_RAW DATA:_
_____

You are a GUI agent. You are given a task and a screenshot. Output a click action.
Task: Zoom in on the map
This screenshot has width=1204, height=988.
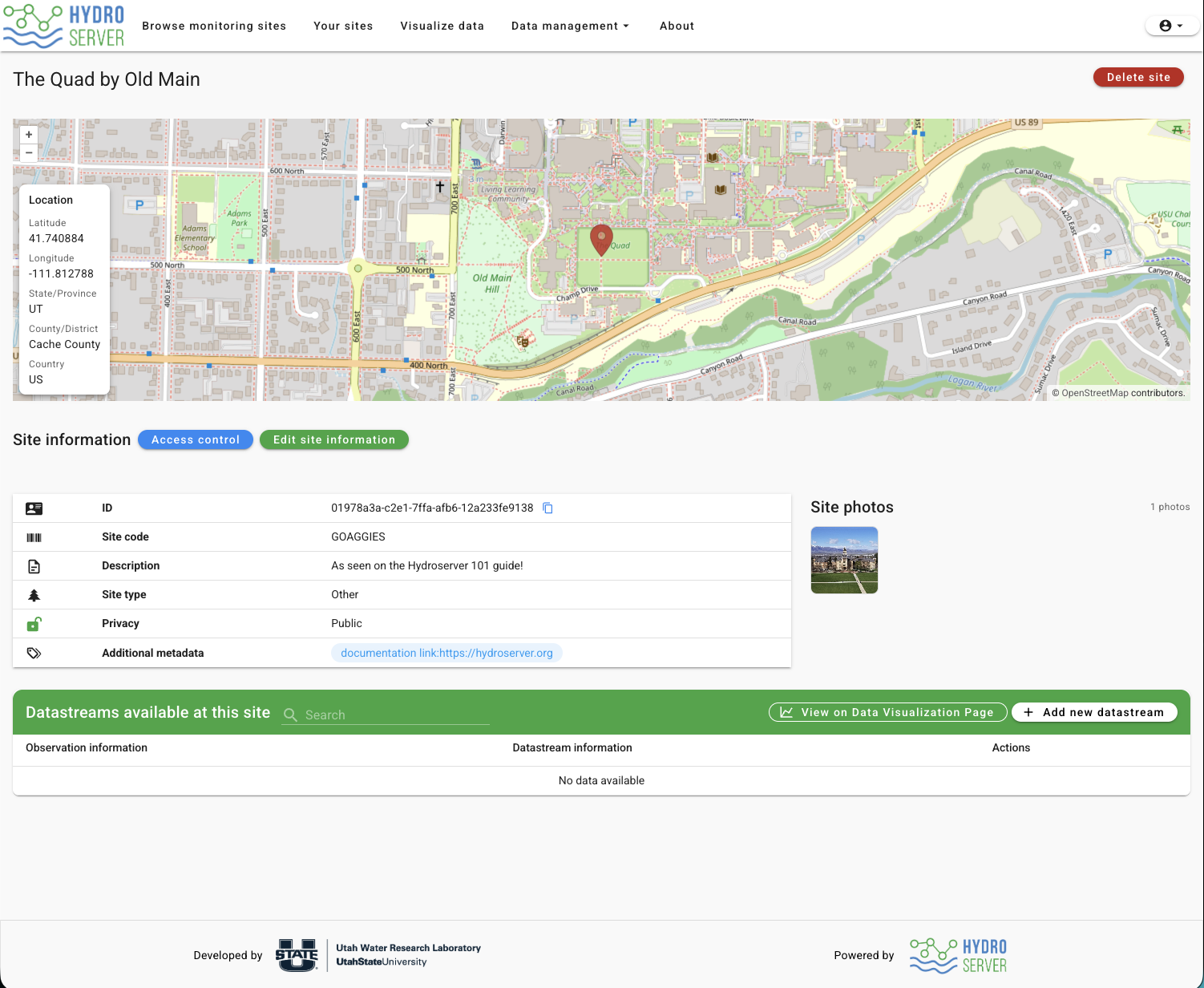coord(29,135)
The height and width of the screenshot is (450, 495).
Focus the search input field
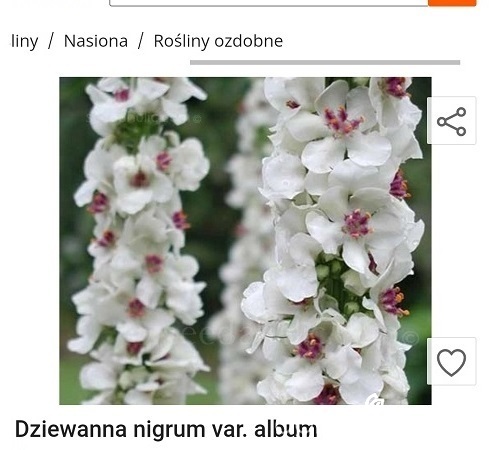point(269,3)
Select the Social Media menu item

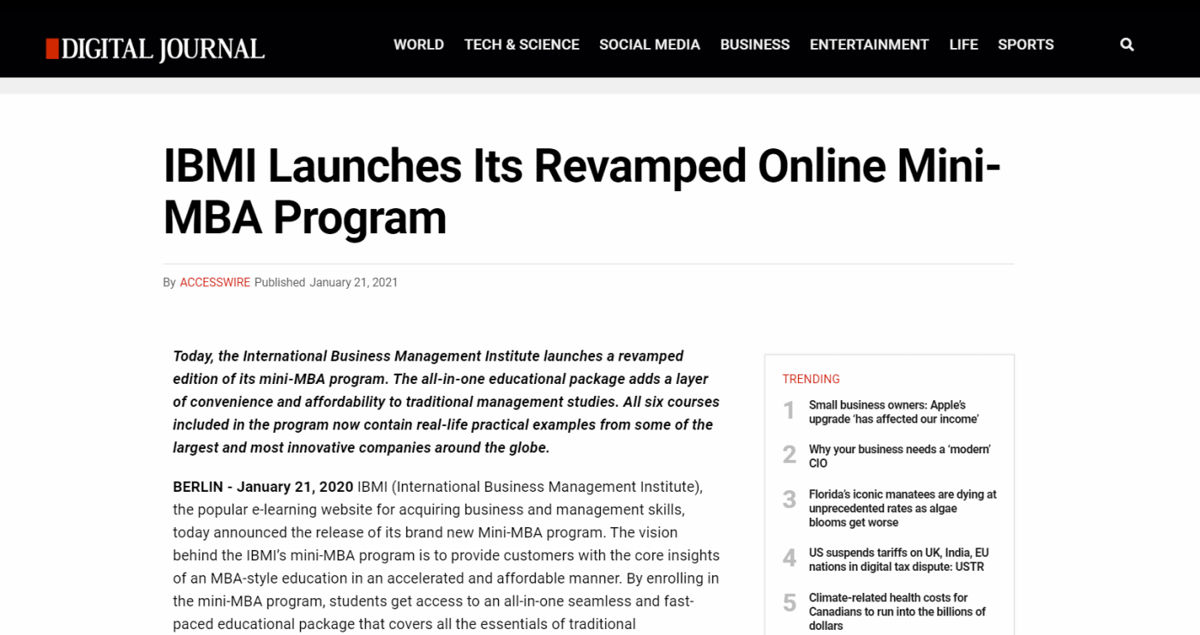[x=650, y=45]
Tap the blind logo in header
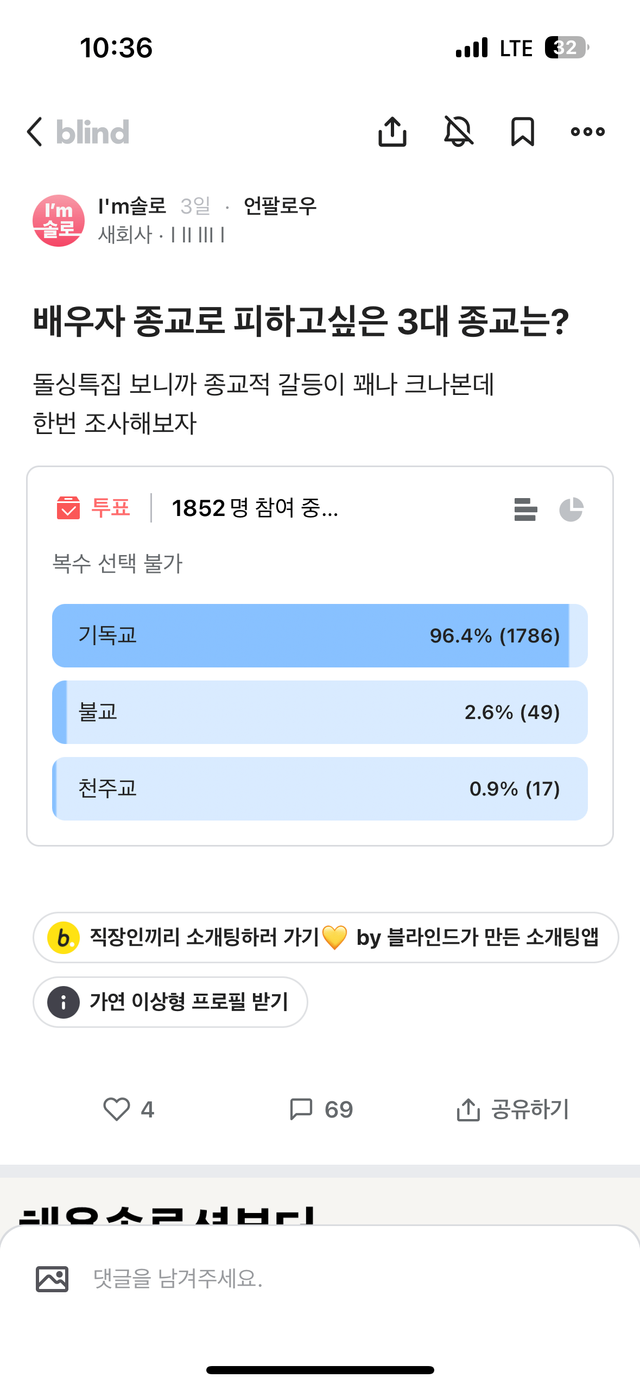 coord(93,132)
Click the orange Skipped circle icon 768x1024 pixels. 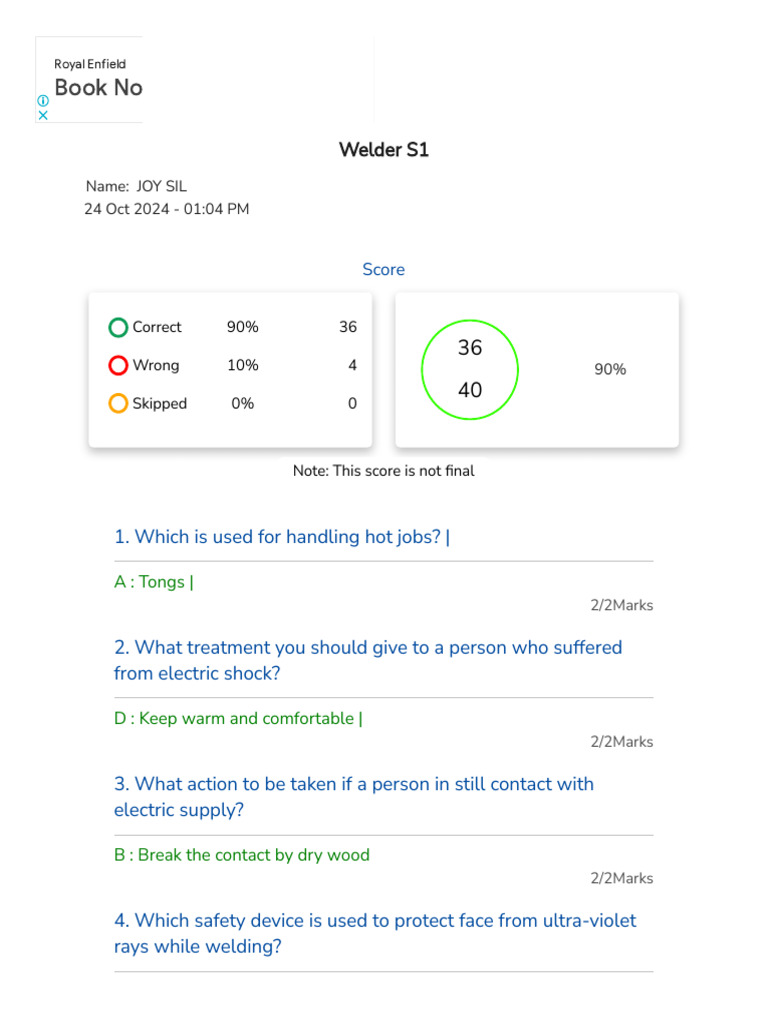point(118,404)
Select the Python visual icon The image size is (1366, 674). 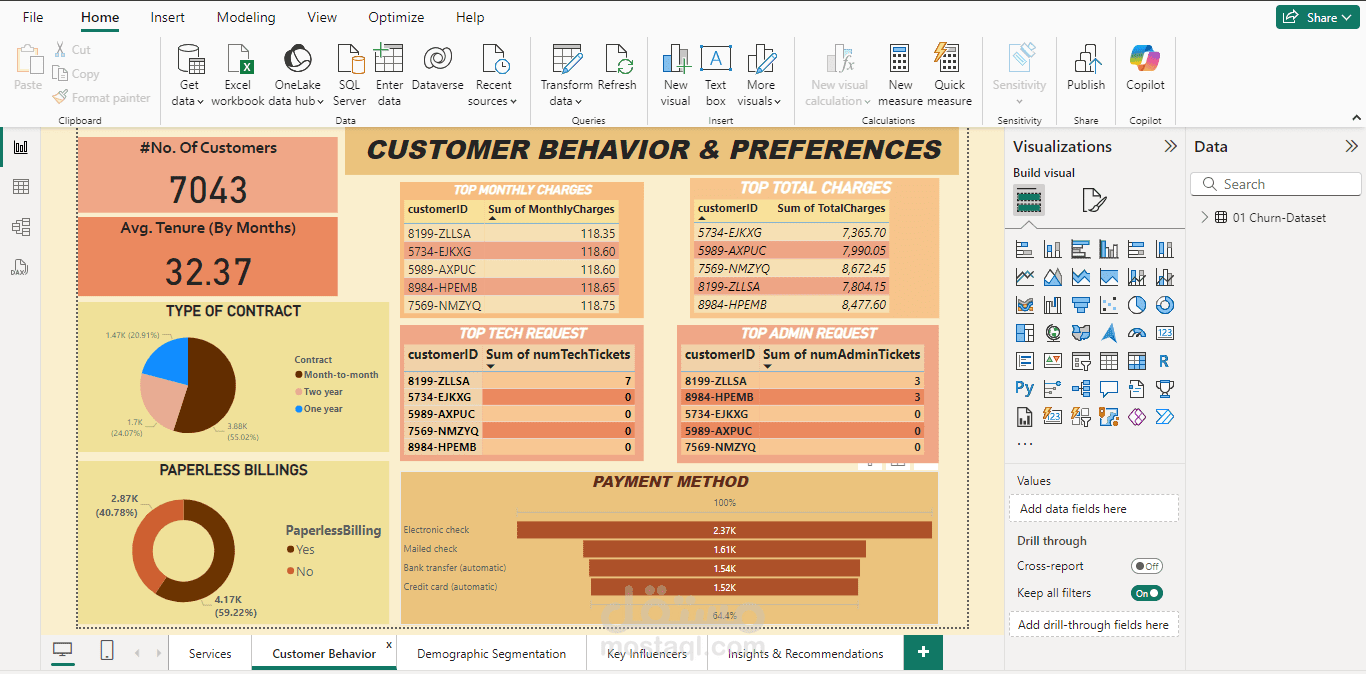(1024, 388)
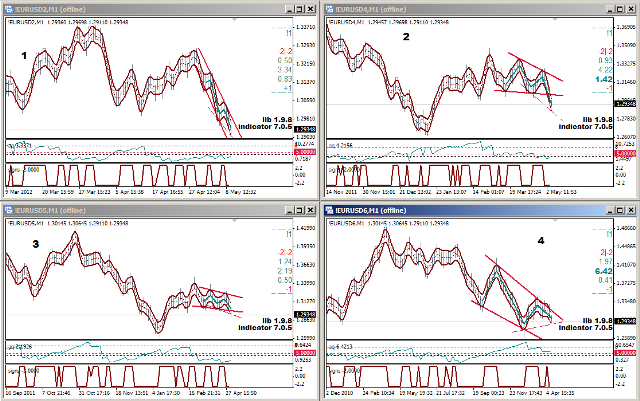
Task: Select the bold 1.42 value in chart 2
Action: point(603,78)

_____

_THE REQUEST:_
Please count the lines in the rows above that contain the string "width", treating uppercase and lowercase as different. Reply with the number alone.

_OUTPUT:_
2